[To do]: Extract all of the entries and set them down verbatim.
START Dataset records
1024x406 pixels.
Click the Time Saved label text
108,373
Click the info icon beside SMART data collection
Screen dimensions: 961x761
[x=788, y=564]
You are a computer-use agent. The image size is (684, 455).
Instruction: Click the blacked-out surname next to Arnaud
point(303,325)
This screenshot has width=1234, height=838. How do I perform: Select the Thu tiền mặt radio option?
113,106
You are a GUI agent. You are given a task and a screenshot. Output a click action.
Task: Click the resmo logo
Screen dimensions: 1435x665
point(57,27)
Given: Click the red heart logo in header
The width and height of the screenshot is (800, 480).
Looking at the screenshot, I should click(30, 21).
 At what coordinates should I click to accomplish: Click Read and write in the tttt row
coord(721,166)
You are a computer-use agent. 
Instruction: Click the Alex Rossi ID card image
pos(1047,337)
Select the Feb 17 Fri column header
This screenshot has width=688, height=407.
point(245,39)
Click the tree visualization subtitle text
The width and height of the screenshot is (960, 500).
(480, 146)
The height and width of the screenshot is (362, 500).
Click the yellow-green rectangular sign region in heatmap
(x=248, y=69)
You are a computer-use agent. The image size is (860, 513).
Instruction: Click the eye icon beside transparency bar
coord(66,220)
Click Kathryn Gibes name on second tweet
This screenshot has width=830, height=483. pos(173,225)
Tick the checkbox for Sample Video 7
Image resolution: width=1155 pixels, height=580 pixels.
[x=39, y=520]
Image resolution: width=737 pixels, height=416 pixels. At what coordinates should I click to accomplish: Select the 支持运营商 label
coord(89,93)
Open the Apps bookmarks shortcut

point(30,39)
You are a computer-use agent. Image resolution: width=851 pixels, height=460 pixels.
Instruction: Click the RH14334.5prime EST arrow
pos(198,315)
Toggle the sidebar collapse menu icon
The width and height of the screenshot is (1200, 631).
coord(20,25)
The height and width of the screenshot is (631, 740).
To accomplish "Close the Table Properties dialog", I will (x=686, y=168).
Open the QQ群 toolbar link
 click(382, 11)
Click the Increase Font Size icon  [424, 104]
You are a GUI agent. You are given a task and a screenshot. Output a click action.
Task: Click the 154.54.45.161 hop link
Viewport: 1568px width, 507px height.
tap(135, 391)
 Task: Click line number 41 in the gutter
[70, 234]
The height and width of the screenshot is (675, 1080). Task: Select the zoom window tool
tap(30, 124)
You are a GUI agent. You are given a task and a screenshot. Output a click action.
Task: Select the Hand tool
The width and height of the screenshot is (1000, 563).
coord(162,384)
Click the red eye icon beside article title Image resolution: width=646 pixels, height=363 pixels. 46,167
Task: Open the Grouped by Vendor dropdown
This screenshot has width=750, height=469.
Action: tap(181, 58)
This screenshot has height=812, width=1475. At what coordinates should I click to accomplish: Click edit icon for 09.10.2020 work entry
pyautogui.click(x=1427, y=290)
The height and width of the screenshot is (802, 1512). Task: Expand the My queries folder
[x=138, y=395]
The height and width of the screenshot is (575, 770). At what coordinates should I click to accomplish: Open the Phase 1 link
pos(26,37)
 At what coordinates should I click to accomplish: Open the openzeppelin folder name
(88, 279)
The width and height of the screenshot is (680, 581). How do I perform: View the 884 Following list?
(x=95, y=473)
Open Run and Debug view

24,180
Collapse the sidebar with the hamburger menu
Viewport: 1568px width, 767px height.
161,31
END Dataset records
[Task response]:
1024x406 pixels.
Click the Time Saved label text
108,373
Click the info icon beside SMART data collection
Screen dimensions: 961x761
[x=788, y=564]
You are a computer-use agent. The image size is (684, 455).
Instruction: Click the blacked-out surname next to Arnaud
point(303,325)
This screenshot has width=1234, height=838. How do I perform: Select the Thu tiền mặt radio option?
113,106
You are a GUI agent. You are given a task and a screenshot. Output a click action.
Task: Click the resmo logo
Screen dimensions: 1435x665
point(57,27)
Given: Click the red heart logo in header
The width and height of the screenshot is (800, 480).
Looking at the screenshot, I should click(30, 21).
 At what coordinates should I click to accomplish: Click Read and write in the tttt row
coord(721,166)
You are a computer-use agent. 
Instruction: Click the Alex Rossi ID card image
pos(1047,337)
Select the Feb 17 Fri column header
This screenshot has width=688, height=407.
point(245,39)
Click the tree visualization subtitle text
The width and height of the screenshot is (960, 500).
(480, 146)
The height and width of the screenshot is (362, 500).
Click the yellow-green rectangular sign region in heatmap
(x=248, y=69)
You are a computer-use agent. The image size is (860, 513).
Instruction: Click the eye icon beside transparency bar
coord(66,220)
Click Kathryn Gibes name on second tweet
This screenshot has width=830, height=483. pos(173,225)
Tick the checkbox for Sample Video 7
Image resolution: width=1155 pixels, height=580 pixels.
[x=39, y=520]
Image resolution: width=737 pixels, height=416 pixels. At what coordinates should I click to accomplish: Select the 支持运营商 label
coord(89,93)
Open the Apps bookmarks shortcut

point(30,39)
You are a computer-use agent. Image resolution: width=851 pixels, height=460 pixels.
Instruction: Click the RH14334.5prime EST arrow
pos(198,315)
Toggle the sidebar collapse menu icon
The width and height of the screenshot is (1200, 631).
coord(20,25)
The height and width of the screenshot is (631, 740).
To accomplish "Close the Table Properties dialog", I will (x=686, y=168).
Open the QQ群 toolbar link
 click(382, 11)
Click the Increase Font Size icon  [424, 104]
You are a GUI agent. You are given a task and a screenshot. Output a click action.
Task: Click the 154.54.45.161 hop link
Viewport: 1568px width, 507px height.
tap(135, 391)
 Task: Click line number 41 in the gutter
[70, 234]
The height and width of the screenshot is (675, 1080). Task: Select the zoom window tool
tap(30, 124)
You are a GUI agent. You are given a task and a screenshot. Output a click action.
Task: Select the Hand tool
The width and height of the screenshot is (1000, 563).
coord(162,384)
Click the red eye icon beside article title Image resolution: width=646 pixels, height=363 pixels. 46,167
Task: Open the Grouped by Vendor dropdown
This screenshot has width=750, height=469.
Action: tap(181, 58)
This screenshot has height=812, width=1475. At what coordinates should I click to accomplish: Click edit icon for 09.10.2020 work entry
pyautogui.click(x=1427, y=290)
The height and width of the screenshot is (802, 1512). Task: Expand the My queries folder
[x=138, y=395]
The height and width of the screenshot is (575, 770). At what coordinates should I click to accomplish: Open the Phase 1 link
pos(26,37)
 At what coordinates should I click to accomplish: Open the openzeppelin folder name
(88, 279)
The width and height of the screenshot is (680, 581). How do I perform: View the 884 Following list?
(x=95, y=473)
Open Run and Debug view

24,180
Collapse the sidebar with the hamburger menu
Viewport: 1568px width, 767px height.
161,31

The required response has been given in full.